### Problem to solve
Scale the click coordinates in the following lines by 1.85, rounding each to a whole number with halves going up. Write out all the lines again with their requests, leaving out the pictures.

### Dataset content
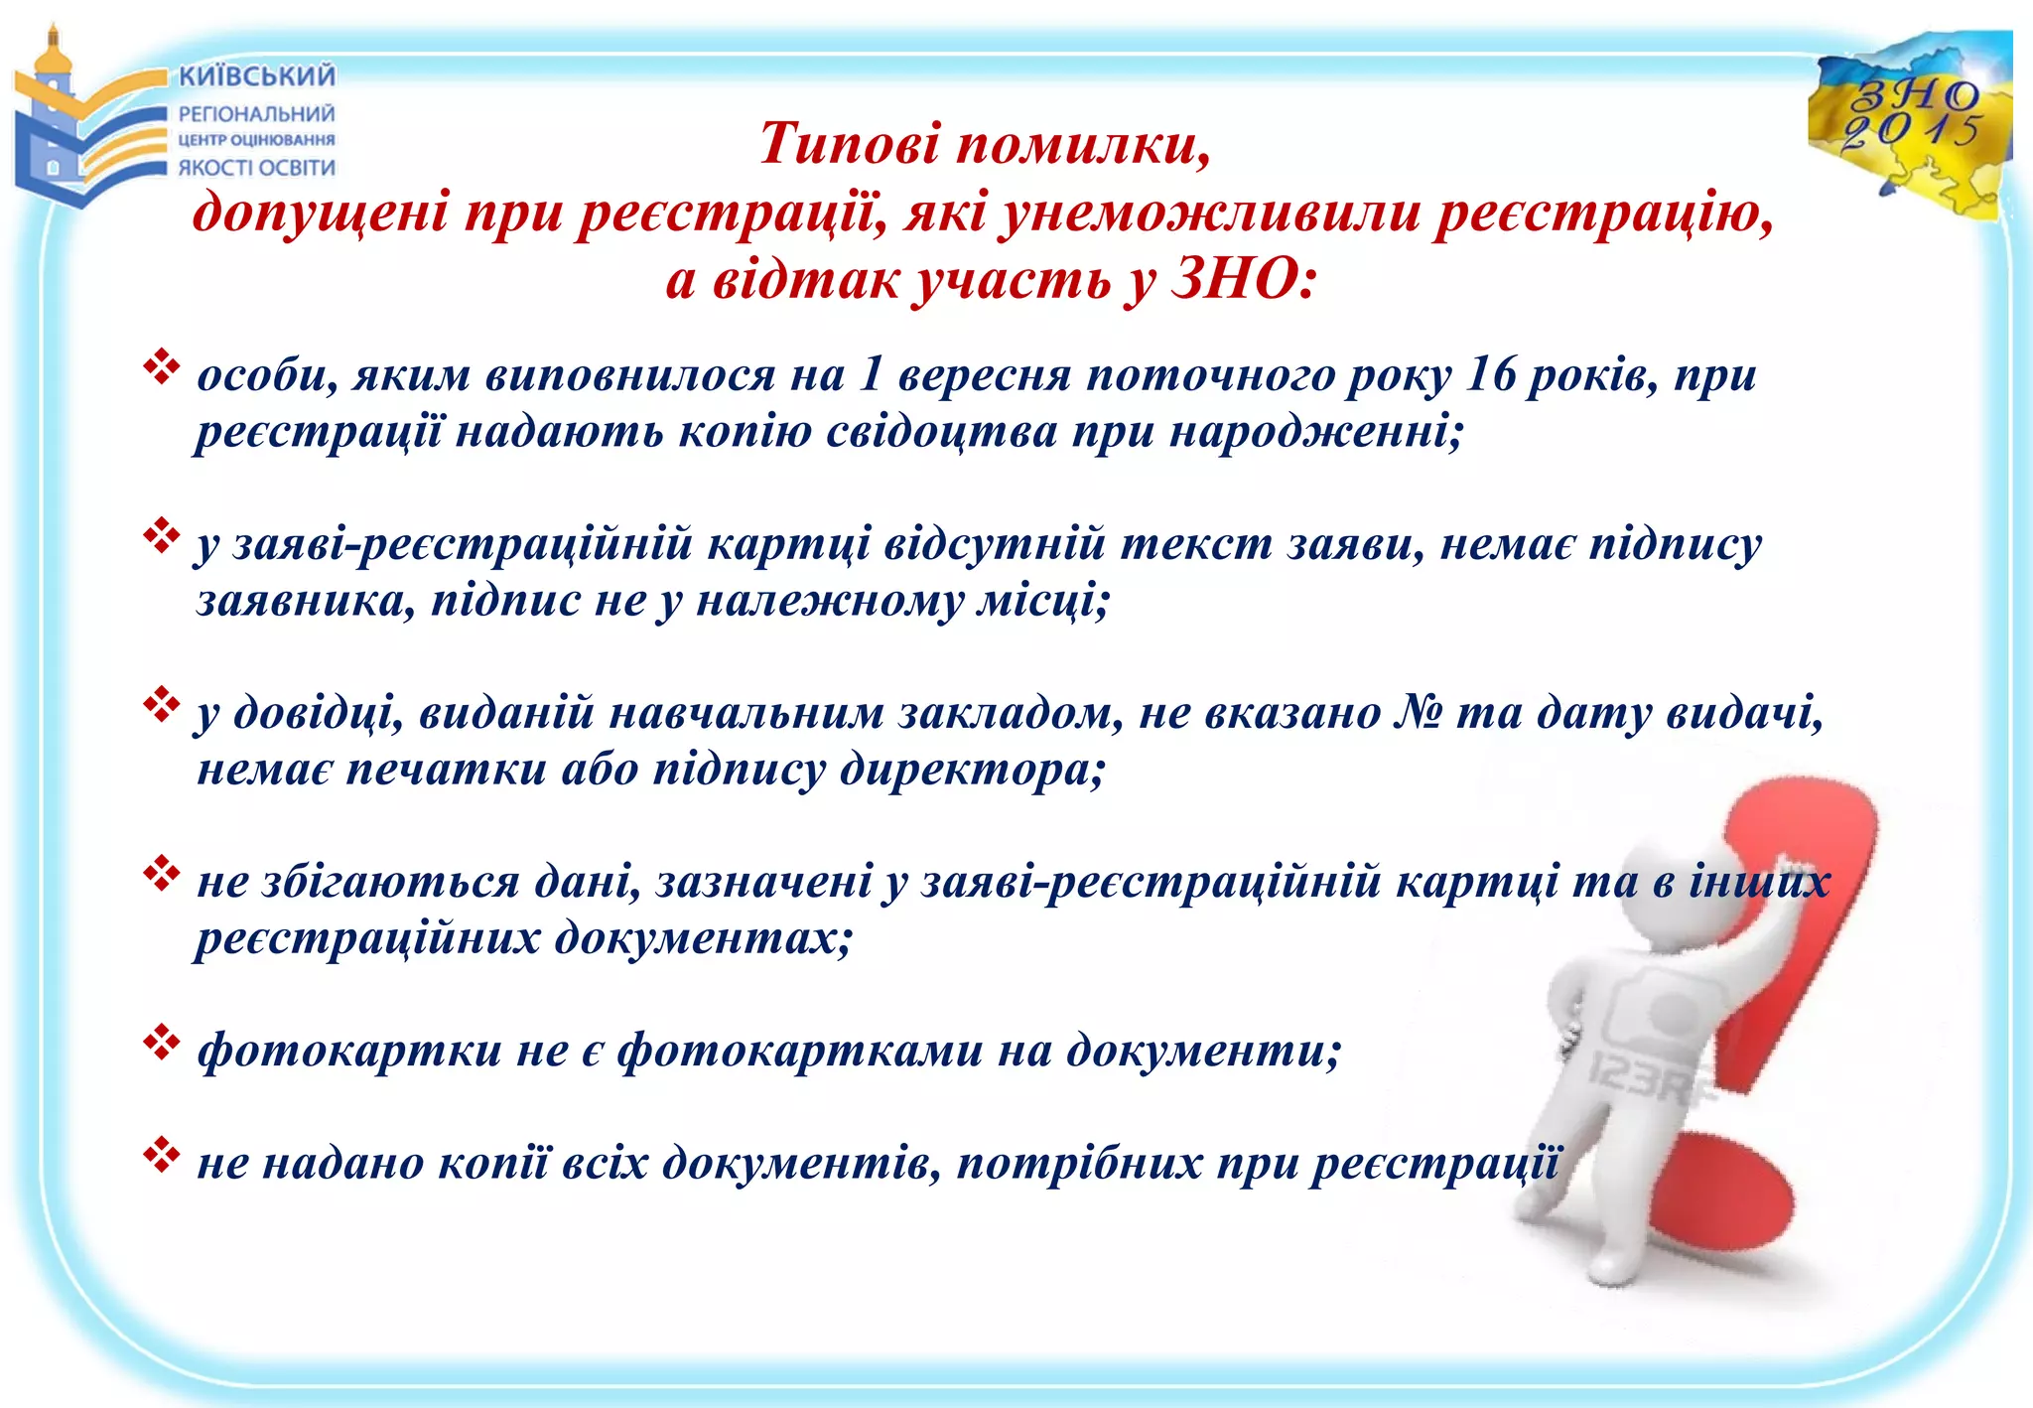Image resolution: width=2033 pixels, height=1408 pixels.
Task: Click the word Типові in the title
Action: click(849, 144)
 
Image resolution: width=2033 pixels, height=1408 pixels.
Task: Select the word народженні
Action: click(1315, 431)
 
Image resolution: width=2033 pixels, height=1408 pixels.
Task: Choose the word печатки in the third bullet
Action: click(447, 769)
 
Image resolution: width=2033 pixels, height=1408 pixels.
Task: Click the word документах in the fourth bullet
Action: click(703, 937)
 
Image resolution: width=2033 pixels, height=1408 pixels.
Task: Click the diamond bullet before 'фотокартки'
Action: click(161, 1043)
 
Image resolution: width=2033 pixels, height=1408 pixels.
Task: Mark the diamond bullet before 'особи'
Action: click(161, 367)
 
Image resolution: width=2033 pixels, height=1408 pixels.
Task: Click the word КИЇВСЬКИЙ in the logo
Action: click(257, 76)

### Written response
Image resolution: width=2033 pixels, height=1408 pixels.
Task: Click the word Типові in the title
Action: click(1571, 266)
 
Image resolution: width=2033 pixels, height=1408 pixels.
Task: Select the word народженні
Action: click(2433, 797)
 
Image resolution: width=2033 pixels, height=1408 pixels.
Task: Choose the word печатки in the third bullet
Action: click(827, 1423)
 
Image resolution: width=2033 pixels, height=1408 pixels.
Task: Click the word документах in the fourth bullet
Action: click(1301, 1733)
 
Image resolution: width=2033 pixels, height=1408 pixels.
Task: Click the diamond bullet before 'фотокартки'
Action: click(298, 1930)
 
Image resolution: width=2033 pixels, height=1408 pixels.
Task: Mark the diamond bullet before 'особи'
Action: click(298, 679)
 
Image resolution: width=2033 pixels, height=1408 pixels.
Task: Click the word КИЇВСЬКИЙ in the logo
Action: click(475, 141)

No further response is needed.